Casing of offshore oil wells is done with a set of nested steel pipes, cemented to the rock walls of the borehole as in Figure 4. Each section is suspended by a threaded adapter inside the bottom end of the section above. Failure of either the casings or the cement can lead to injection of oil into groundwater layers, flow to the surface far from the well, or a blowout at the wellhead.

In addition to casings, oil wells usually contain a "production liner" or "production tubing", which is another set of steel pipes suspended inside the casing. The "annulus" between the casing and the production liner is filled with "mud" of a specific density to "balance" the pressure inside the casing with the "pore pressure" of fluids in the surrounding rock "formations".

To ensure that the cement forms a strong, continuous, 360-degree seal between the casing and the borehole, "centralizers" are placed around the casing sections before they are lowered into the borehole. Cement is then injected in the space between the bottom of the new casing section and the bottom of the borehole. The cement flows up around the outside of the casing, replacing the mud in that space with pure, uncontaminated cement. Then the cement is held perfectly still for several hours while it solidifies.

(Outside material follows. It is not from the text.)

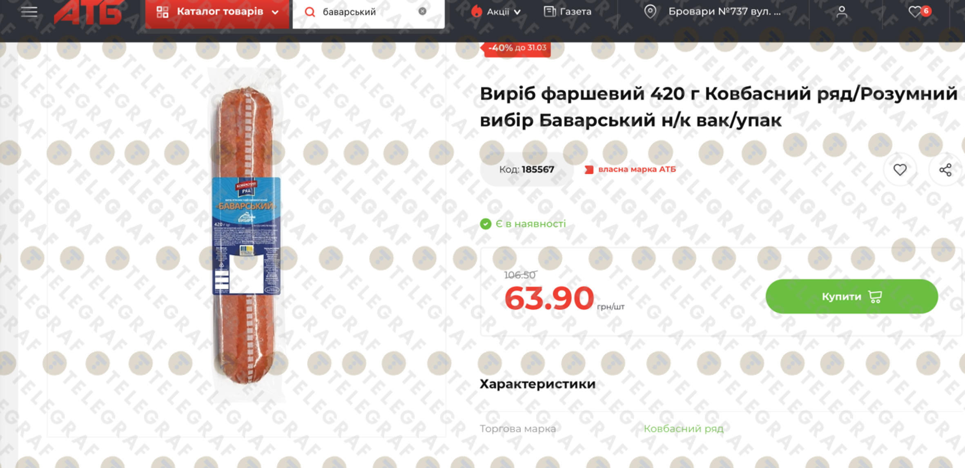Viewport: 965px width, 468px height.
Task: Change store Бровари №737
Action: pos(724,11)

Without centralizers, there is a high risk that a channel of drilling mud or contaminated cement will be left where the casing contacts the borehole. These channels can provide a path for a later blowout. Even a thin crack can be pushed open by the enormous pressure of oil from below. Then erosion of the cement can occur from high-velocity sand particles in the oil. A hairline crack can thus become a wide-open gushing channel.

Another cause of cement failure is not waiting long enough for the cement to solidify. This can be the result of a rushed drilling schedule, or it could happen if there is a leak causing the cement to creep during the time it is supposed to be setting. A "cement evaluation log" can be run after each cement job to provide a detailed, 360-degree check of the integrity of the entire seal. Sometimes these logs are skipped due to schedule pressures.

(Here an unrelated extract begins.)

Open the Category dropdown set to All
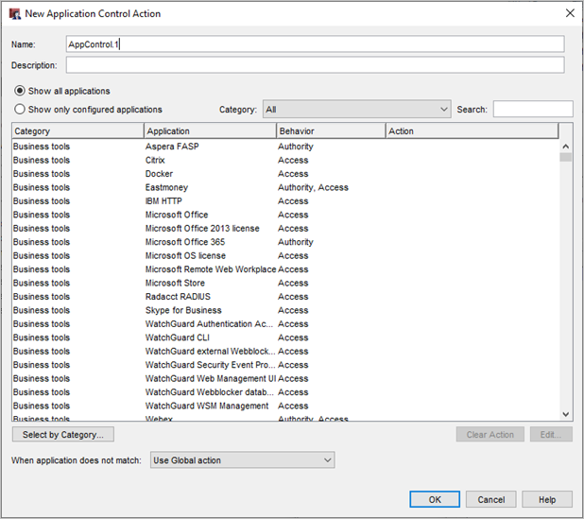Screen dimensions: 584x519 (x=356, y=110)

Cement is also used to form permanent barriers in the annulus outside the production liner, and temporary barriers inside the liner. The temporary barriers are used to "shut in" the well after drilling and before the start of production. Figure 4 shows a barrier being tested by replacing the heavy mud above it with lighter seawater. If the cement plug is able to contain the pressure from the mud below, there will be no upward flow of seawater, and it can be replaced with mud for the final shut in.

There are no cement barriers in the annulus in Figure 4. While there is no requirement for such barriers, adding them can minimize the risk of a blowout through a direct wide-open channel from the reservoir to the surface.